# 專題（一）：訓練LSTM之歌詞自動填詞器

## 專案目標
- 目標：使用 LSTM 模型去學習五月天歌詞，並且可以自動填詞來產生歌詞
- mayday_lyrics.txt 資料說明：
    - 每一行都是一首歌的歌詞
    - 除去標點符號並以空白表示間格
- 利用 mayday_lyrics.txt 來產生歌詞的序列
- 使用 LSTM 模型去學習歌詞的序列
- 當我們給定開頭的一段歌詞，例如：”給我一首歌”，就可以用 LSTM 猜下一個字，反覆這個過程就可以自動填詞

## 實作提示
- STEP1：從 mayday_lyrics.txt 中取出歌詞
- STEP2：建立每個字的 Index
- STEP3：用 Rolling 的方式打造 LyricsDataset
- STEP4：使用 DataLoader 來包裝 LyricsDataset
- STEP5：建立 LSTM 模型： inputs > nn.Embedding > nn.LSTM > nn.Dropout > 取最後一個 state > nn.Linear > softmax
- STEP6：開始訓練並調整參數
- STEP7：進行 Demo，給定 pre_text ，使用模型迭代的預測下一個字產生歌詞
- (進階) STEP8：在 Demo 時可以採用依照 Softmax 機率來作隨機採樣，這可以增加隨機性，讓歌詞有更多變化，當然你還可以使用機率閥值來避免太奇怪的字出現

## 重要知識點：專題結束後你可以學會
- 如何讀取並處理需要 Rolling 的序列資料
- 了解如何用 Pytorch 建制一個 LSTM 的模型
- 學會如何訓練一個語言模型
- 學會如何隨機抽樣自 Softmax 的分布

In [1]:
import pandas as pd
import numpy as np

import torch
import torch.optim as optim
from torch.utils.data import Dataset, DataLoader
from torch.utils.data import random_split
import torch.nn as nn
import torch.nn.functional as F
from tqdm.notebook import tqdm

In [2]:
# from: https://github.com/gaussic/Chinese-Lyric-Corpus

lyrics_list = [line.strip() for line in open('mayday_lyrics.txt',encoding="utf-8")]

In [3]:
# 建立詞典對照表
word2index = {}
index2word = {}

i = 0
for words in lyrics_list:
    for word in words:
        if word not in word2index:
            word2index[word] = i
            index2word[i] = word
            i += 1

In [4]:
len(word2index)

2101

In [5]:
num_unrollings = 10
samples = []
for i in lyrics_list:
    for j in range(len(i) - num_unrollings + 1):
        samples.append(i[j:j+num_unrollings])
samples[:11]

['摸不到的顏色 是否叫',
 '不到的顏色 是否叫彩',
 '到的顏色 是否叫彩虹',
 '的顏色 是否叫彩虹 ',
 '顏色 是否叫彩虹 看',
 '色 是否叫彩虹 看不',
 ' 是否叫彩虹 看不到',
 '是否叫彩虹 看不到的',
 '否叫彩虹 看不到的擁',
 '叫彩虹 看不到的擁抱',
 '彩虹 看不到的擁抱 ']

In [6]:
# 建立數據集
class LyricsDataset(Dataset):
    def __init__(self, lyrics_list, word2index, num_unrollings=10):
        ## Code Here
        self.word2index = word2index
        self.samples = []
        for i in lyrics_list:
            for j in range(len(i) - num_unrollings + 1):
                self.samples.append(i[j:j+num_unrollings])

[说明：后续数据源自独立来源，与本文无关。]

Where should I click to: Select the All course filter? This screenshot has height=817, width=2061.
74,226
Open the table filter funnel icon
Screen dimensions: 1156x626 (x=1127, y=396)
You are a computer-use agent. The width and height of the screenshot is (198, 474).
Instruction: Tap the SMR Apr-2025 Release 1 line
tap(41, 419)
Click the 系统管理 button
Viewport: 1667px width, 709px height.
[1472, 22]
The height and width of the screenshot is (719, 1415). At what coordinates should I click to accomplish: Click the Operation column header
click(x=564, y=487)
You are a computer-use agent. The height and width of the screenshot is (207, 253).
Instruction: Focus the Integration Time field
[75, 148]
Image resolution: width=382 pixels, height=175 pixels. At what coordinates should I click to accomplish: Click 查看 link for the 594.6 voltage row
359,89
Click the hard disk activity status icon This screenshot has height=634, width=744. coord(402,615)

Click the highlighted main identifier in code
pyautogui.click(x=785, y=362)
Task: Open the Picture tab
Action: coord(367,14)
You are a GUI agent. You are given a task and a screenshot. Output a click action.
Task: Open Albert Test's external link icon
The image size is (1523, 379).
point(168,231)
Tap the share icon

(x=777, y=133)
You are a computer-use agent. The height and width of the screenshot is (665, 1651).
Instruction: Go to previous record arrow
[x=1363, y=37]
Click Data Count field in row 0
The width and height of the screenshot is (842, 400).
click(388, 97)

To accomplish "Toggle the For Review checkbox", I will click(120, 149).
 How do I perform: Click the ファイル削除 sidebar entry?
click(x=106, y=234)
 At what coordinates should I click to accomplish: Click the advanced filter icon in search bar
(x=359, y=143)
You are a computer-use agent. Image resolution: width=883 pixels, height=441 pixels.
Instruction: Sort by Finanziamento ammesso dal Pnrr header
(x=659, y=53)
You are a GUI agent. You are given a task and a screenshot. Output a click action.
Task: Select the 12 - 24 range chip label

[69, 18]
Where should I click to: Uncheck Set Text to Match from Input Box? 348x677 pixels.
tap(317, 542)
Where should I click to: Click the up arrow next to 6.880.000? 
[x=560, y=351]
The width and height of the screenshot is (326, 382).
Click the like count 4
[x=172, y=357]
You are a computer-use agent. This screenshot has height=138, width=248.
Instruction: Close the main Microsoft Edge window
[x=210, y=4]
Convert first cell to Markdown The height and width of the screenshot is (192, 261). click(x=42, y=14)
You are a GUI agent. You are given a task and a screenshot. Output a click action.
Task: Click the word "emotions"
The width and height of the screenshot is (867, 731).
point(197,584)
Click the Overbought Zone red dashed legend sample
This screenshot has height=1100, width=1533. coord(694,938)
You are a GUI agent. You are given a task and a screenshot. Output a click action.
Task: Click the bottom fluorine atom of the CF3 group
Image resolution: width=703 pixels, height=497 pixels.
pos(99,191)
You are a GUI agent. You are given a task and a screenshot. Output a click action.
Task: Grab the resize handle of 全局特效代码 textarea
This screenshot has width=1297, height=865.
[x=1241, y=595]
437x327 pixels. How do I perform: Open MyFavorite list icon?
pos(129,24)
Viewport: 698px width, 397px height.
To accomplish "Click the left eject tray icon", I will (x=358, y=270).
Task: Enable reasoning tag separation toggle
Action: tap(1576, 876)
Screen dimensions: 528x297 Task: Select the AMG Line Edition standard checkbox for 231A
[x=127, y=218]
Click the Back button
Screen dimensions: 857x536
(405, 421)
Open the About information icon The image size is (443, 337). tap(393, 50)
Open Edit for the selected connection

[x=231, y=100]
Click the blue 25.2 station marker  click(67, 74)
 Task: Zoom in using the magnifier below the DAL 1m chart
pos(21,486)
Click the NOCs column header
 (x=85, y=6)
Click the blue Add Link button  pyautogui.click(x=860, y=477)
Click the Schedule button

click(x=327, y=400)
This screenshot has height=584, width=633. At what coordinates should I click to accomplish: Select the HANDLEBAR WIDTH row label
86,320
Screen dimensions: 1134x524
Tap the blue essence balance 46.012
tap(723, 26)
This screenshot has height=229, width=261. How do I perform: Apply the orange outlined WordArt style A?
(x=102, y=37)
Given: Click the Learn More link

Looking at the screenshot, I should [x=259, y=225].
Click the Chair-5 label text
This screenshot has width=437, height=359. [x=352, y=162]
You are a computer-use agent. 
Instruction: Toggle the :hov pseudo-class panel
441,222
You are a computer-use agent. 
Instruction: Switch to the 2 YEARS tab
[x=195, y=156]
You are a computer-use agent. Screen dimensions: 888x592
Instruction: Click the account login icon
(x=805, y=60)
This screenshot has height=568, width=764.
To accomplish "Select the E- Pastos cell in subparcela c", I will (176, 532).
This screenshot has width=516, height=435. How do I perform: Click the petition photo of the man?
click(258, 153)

    def __getitem__(self, idx):
        ## Code Here
        sample = self.samples[idx]
        
        input_lyric = [self.word2index[w] for w in sample[:-1]]
        input_lyric = torch.tensor(input_lyric, dtype=torch.long)
        output_lyric = self.word2index[sample[-1]]
        output_lyric = torch.tensor(output_lyric, dtype=torch.long)
        
        return input_lyric, output_lyric
    def __len__(self):
        return len(self.samples)

In [7]:
batch_size = 128

dataset = LyricsDataset(lyrics_list, word2index)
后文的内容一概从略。